Schwangerschaftshinweise

  • Die Anwendung von Aciclovir in der Schwangerschaft sollte nur dann erfolgen, wenn der potenzielle Nutzen die möglichen Risiken überwiegt. Allerdings ist die systemische Exposition mit Aciclovir nach topischer Verabreichung sehr gering.
  • Nach Markteinführung wurde der Ausgang von Schwangerschaften unter der Behandlung mit allen Formen von Aciclovir in einem Schwangerschaftsregister dokumentiert. Die Befunde aus dem Register lassen keine erhöhte Zahl an Fehlbildungen bei mit Aciclovir behandelten Patienten im Vergleich zur allgemeinen Bevölkerung erkennen. Erfasste Fehlbildungen zeigten weder einzigartige noch konstante Muster, die auf einen Zusammenhang hindeuten könnten.
  • Die systemische Verabreichung von Aciclovir in international anerkannten Standardtests hatte keine embryotoxischen oder teratogenen Auswirkungen auf Kaninchen, Ratten oder Mäuse.
  • Eine andere Studie hatte fetale Missbildungen zur Folge, allerdings nur bei Verabreichung hoher subkutaner, maternal-toxischer Dosen.
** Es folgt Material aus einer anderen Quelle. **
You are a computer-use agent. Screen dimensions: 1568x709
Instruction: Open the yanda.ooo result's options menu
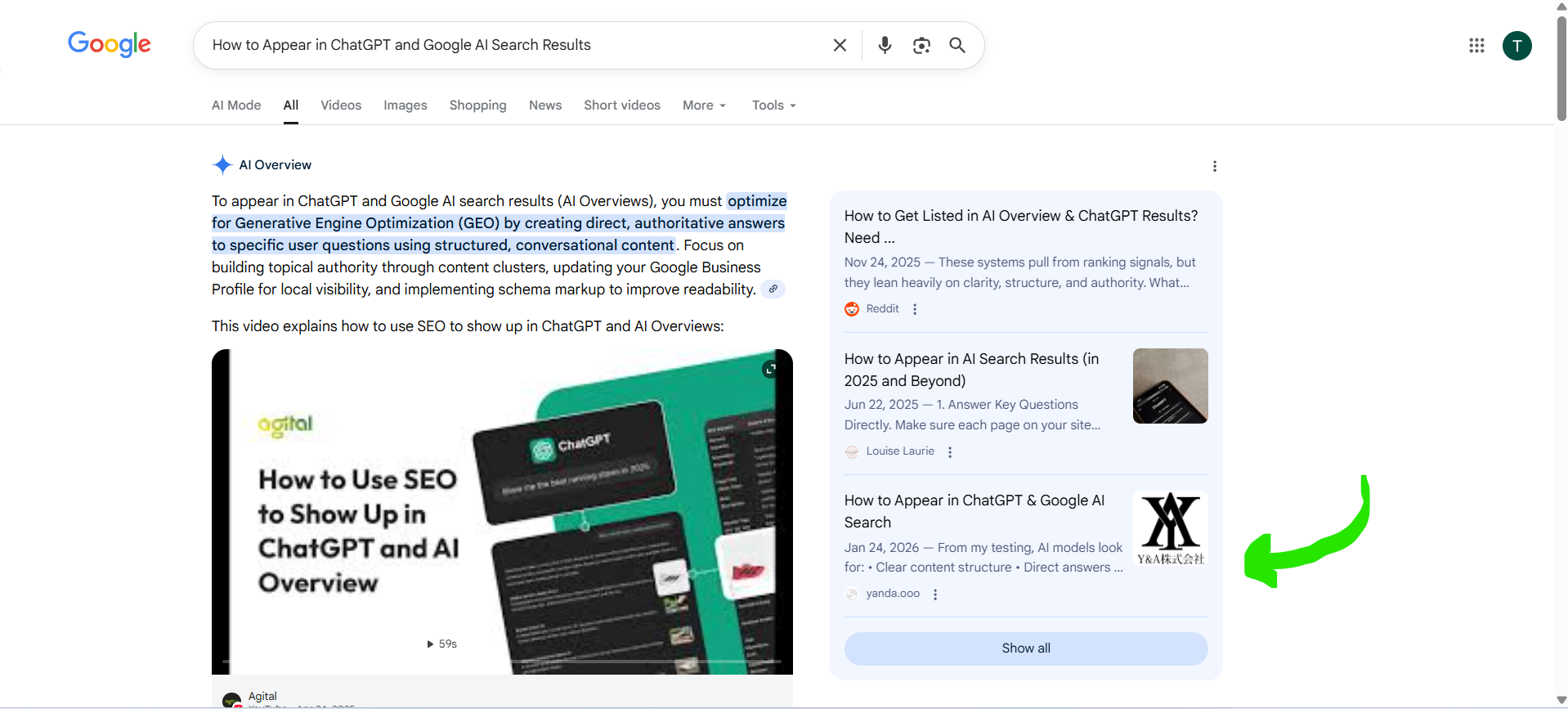tap(935, 595)
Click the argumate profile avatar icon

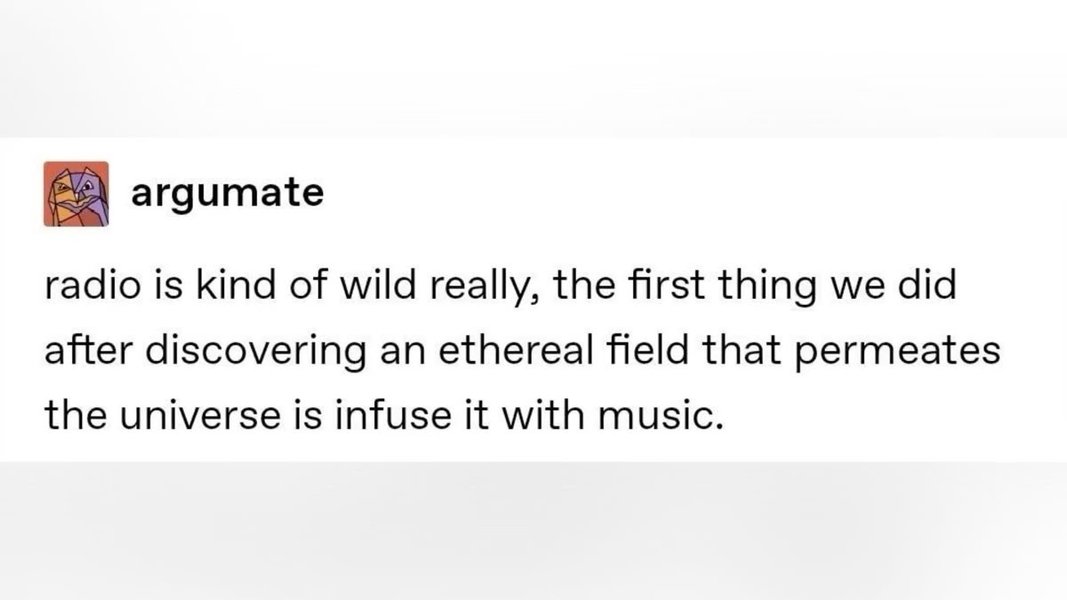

Die klinische Relevanz dieser Ergebnisse ist unklar.

Warnhinweise

  • Besondere Warnhinweise und Vorsichtsmaßnahmen für die Anwendung
    • Die Creme darf nicht auf Schleimhäute (z. B. in der Mundhöhle, am Auge oder in der Scheide) aufgetragen werden, da sonst mit lokalen Reizerscheinungen zu rechnen ist.
    • Insbesondere ein versehentlicher Kontakt der Creme mit den Augen ist zu vermeiden.
    • Bei Vorliegen von schweren Störungen der körpereigenen Immunabwehr (z. B. Patienten mit AIDS oder nach Knochenmarktransplantationen) sollte die orale Aciclovir-Therapie in Betracht gezogen werden. Solche Patienten sind bei der Behandlung jeglicher Infektionen an den Arzt zu verweisen.
    • Sonstige Bestandteile
      • Cetylalkohol kann örtlich begrenzt Hautreizungen (z. B. Kontaktdermatitis) hervorrufen.
      • Propylenglycol kann Hautreizungen hervorrufen. Dieses Arzneimittel sollte bei Babys unter 4 Wochen mit offenen Wunden oder großflächigen Hautverletzungen oder -schäden (wie Verbrennungen) mit Vorsicht angewendet werden.
  • Wechselwirkungen mit anderen Arzneimitteln und sonstige Wechselwirkungen
    • Es wurden bisher keine klinisch bedeutsamen Wechselwirkungen identifiziert.
  • Auswirkungen auf die Verkehrstüchtigkeit und die Fähigkeit zum Bedienen von Maschinen
    • Bisher sind keine Auswirkungen auf die Verkehrstüchtigkeit und die Fähigkeit zum Bedienen von Maschinen bekannt geworden.
  • Überdosierung
    • Entfällt bei topischer Anwendung.